===== TEXT =====
Seppala huskies are surprisingly inexpensive, despite their rarity. They typically cost between $600 to $800.
Reputable Seppala breeders include Sepp-Alta Kennels, Poland Spring Seppala Kennels, and Foxstand Kennels.
Seppala Huskies VS Siberian Huskies
Seppala huskies and Siberian huskies share many similarities, but there are a few differences to be aware of.
It should be noted that what makes a dog a Seppala is currently up for debate, with many breeders and owners using the name as a marketing tool.
Not all of this is intentional. Many simply know what a Seppala is because they’ve encountered a dog they believed to be a Seppala, or misunderstand what a Seppala truly is.
They may have been told a particular husky was a Seppala, or simply decided it was based on their understanding of Seppala huskies. This causes them to confuse further about what a Seppala is.
Seppela vs. “Working” Siberian Husky
Some people believe that Seppala huskies are simply “working” Siberian huskies. This does cause some confusion.
===== EXCERPTED RECORDS =====
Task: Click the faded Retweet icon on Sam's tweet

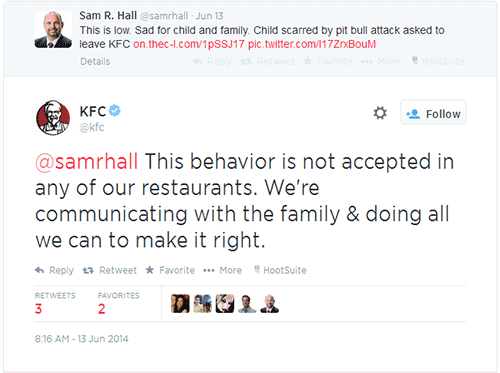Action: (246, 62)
=====
===== EXCERPTED RECORDS =====
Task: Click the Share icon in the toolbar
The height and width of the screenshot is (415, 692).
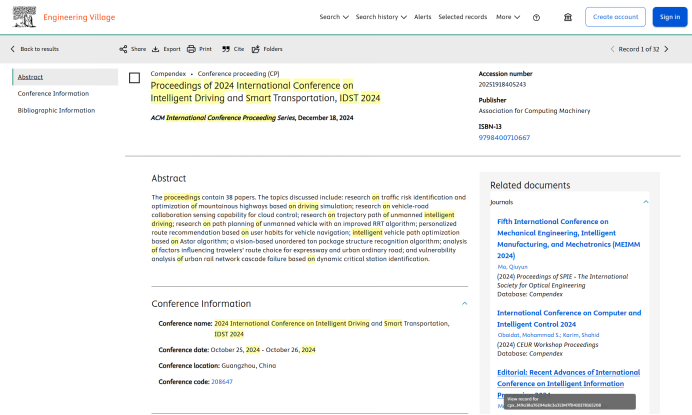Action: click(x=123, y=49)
=====
**REQUIRED ACTIONS:**
1: Which kennels does the Seppala husky text name as reputable Seppala breeders?
2: Could you extend the Seppala husky text, picking up right after its last sentence?

**EXERCISE ANSWERS:**
1: Sepp-Alta Kennels, Poland Spring Seppala Kennels, and Foxstand Kennels.

2:
Show-quality huskies, also known as “quality” huskies, have been bred for confirmation. Breeders focus heavily on meeting the breed standard, rather than on the husky’s performance.
Working huskies, on the other hand, are bred to pull sleds. They are more energetic and a bit larger than show Siberians. They may be more independent as well.
Agouti coloring is expected in the working line, and rare in the show line. Working huskies typically have a denser coat than show huskies, to protect them in arctic conditions.
The tail is another difference between the two. Working huskies typically have a curved tail, while show huskies sport a straight tail. The curved tail helps the huskies balance when sledding.
Seppalas are, in many respects, closer to the working lines of Siberian huskies than the show lines. However, there are still distinctive differences.
Seppala vs Siberian Huskies
Seppalas differ from Siberian huskies in their height and weight, body structure, and temperament.
Height And Weight
Seppala huskies are slightly larger than Siberians, and they weigh a bit less than a Siberians of the same size.
Male Seppalas reach 21-25 inches tall and weigh 38-65 pounds. A Siberian male will reach 21-24 inches tall, and weigh 45-60 pounds.
Female Seppalas are smaller, growing to 19-23 inches tall, and weighing 30-55 pounds. Female Siberians are 20-22 inches tall and weigh 35 to 50 pounds.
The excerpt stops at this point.